Is there any relationship between:

  • amount of energy recuperated by regenerative braking

  • speed of the bike in the descente

In order to discuss above relationship I have performed the following test:

  • maintain the maximum speed in a given descente below a given limit in km/h

  • at the end, measure the amount of energy (Ah) that has been regenerated in above section

To perform this test I have selected  a descent not too far from my place and I have set up following speed levels:

  • Run n. 1) max speed = 25km/h

  • Run n. 2) max speed = 30km/h

  • Run n. 3) max speed = 35km/h

It is possible that sometimes maximum speed may have exceeded relevant limit during the test: but since this is the case for each of the three speed levels we think that the result should be considered a valid one.

For completeness I would have liked to perform also a 4th run, but it was really cold and I decided to go back home…

Anyway the results are pretty clear so I think that 3 runs were enough to produce consistent results.

regen graking by speed

1) At 25 km/h in the first descente I have been able to regenerate 0,43 Ah, while the consumption to complete the circuit was = 0,64 Ah

25km/h regen
25km/h consumption

2) At 30 km/h in the second descente I have been able to regenerate 0,39 Ah, while the consumption to complete the circuit was  0,73 Ah

30 km/h regen
30 km/h cons

3) At 35 km/h in the third descente I have been able to regenerate 0,30 Ah, while the consumption to complete the circuit was  0,93 Ah

35km/ regen
35km/ cons

Interpretation of above results

These results show that there is a strong relationship between “regenerative braking efficiency” and ” speed”.
This is explained by the fact that:

  • increasing the speed creates much higher areodynamic resistance
  • this additional kinetic energy is wasted and is not usable to recover energy by regenerative braking
Therefore if we want to MAXIMIZE the recovery of energy through Regenerative Braking we should not exceed a speed of roughly 25km/h. 

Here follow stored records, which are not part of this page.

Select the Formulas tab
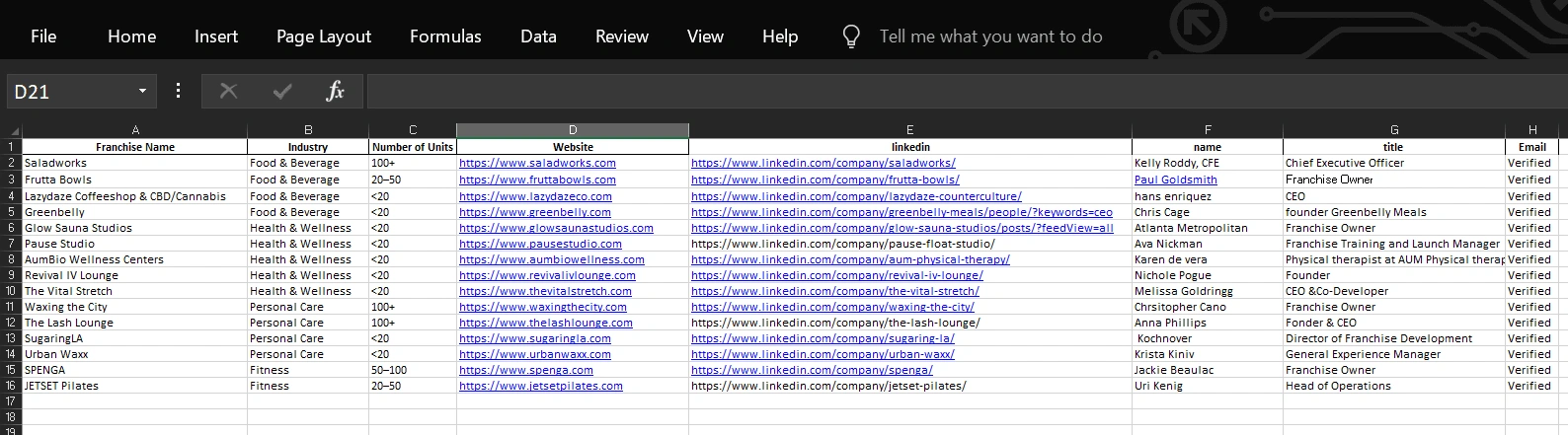The width and height of the screenshot is (1568, 435). coord(445,36)
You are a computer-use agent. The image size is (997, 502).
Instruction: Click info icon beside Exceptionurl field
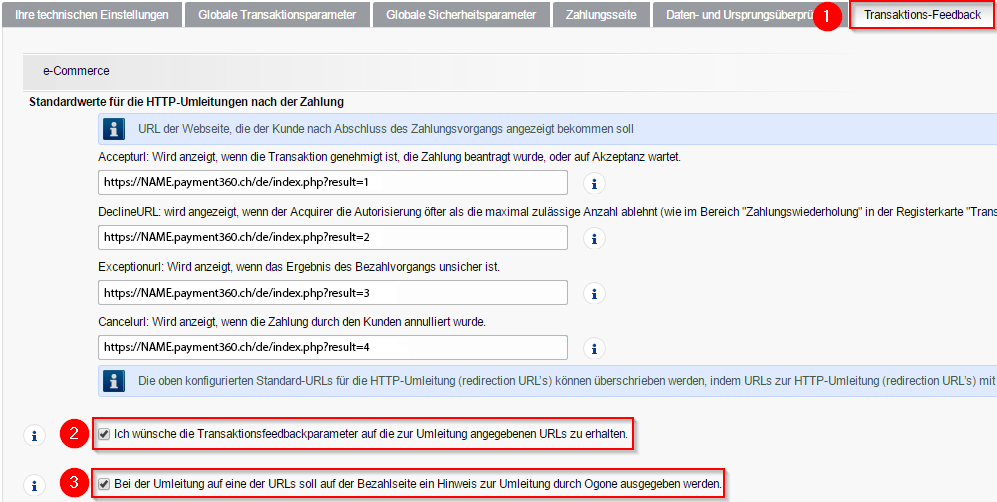[595, 294]
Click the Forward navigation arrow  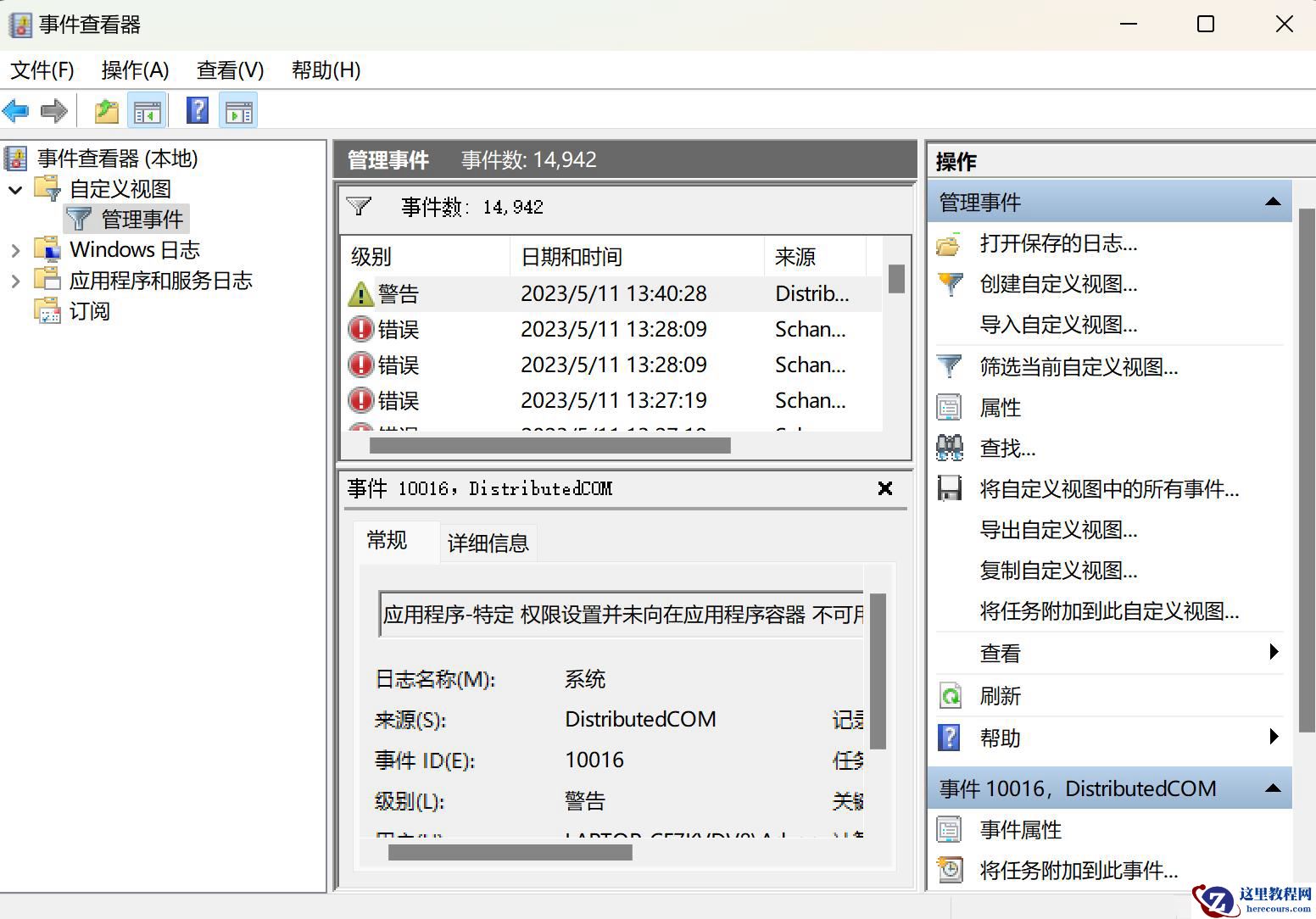[x=53, y=110]
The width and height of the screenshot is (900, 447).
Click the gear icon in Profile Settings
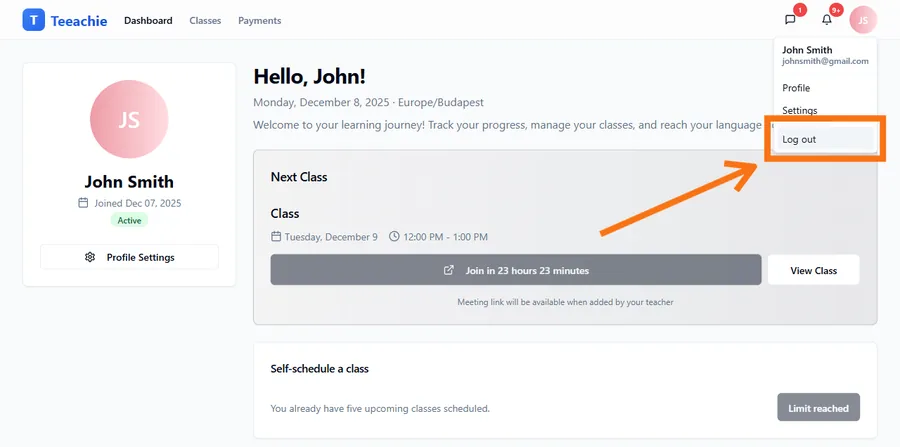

In above graph we can see:

  • with the BLUE line the trend of regenerative braking: this shows that at 25km/h we had the HIGHEST amount of regenerative braking while at 35 km/h we had the LOWEST.
  • with the RED line the percentage of regenerative braking loss:
    • from 25 to 30 km/h we ‘waste’  9% of energy
    • from 25 to 35 km/h we ‘waste’ 30% of energy

It’s also quite interesting to note that the ‘Regen/Consumption’ ratio of the first run (max speed = 25km/h) is 67%.

This ratio in this example is very high: it means that roughly 2/3 of the total energy required to complete this circuit has been recovered thanks to Regenerative Braking!

This is really considerable and it contributes to explain WHY it is generally beneficial to use regenerative braking.

Just as a reference, here it is the circuit where the test did take place:

  • altitude gain: 137m.
  • descente: 4km
  • avg. grade: 7%
  • total distance: 7,4 km
loop Maule

This Post Has 4 Comments

  1. Damien

    Thanks for your answer, Daniele. I would have some follow-up questions, if you don’t mind my ignorance (I’m a beginner regarding biking/e-bikes):
    1) am I right assuming you mean the following motor:
    The reason I ask is I’m quite amazed by your regen results: talks about 5%-8% regen, and you manage up to 67%. What am I misunderstanding ?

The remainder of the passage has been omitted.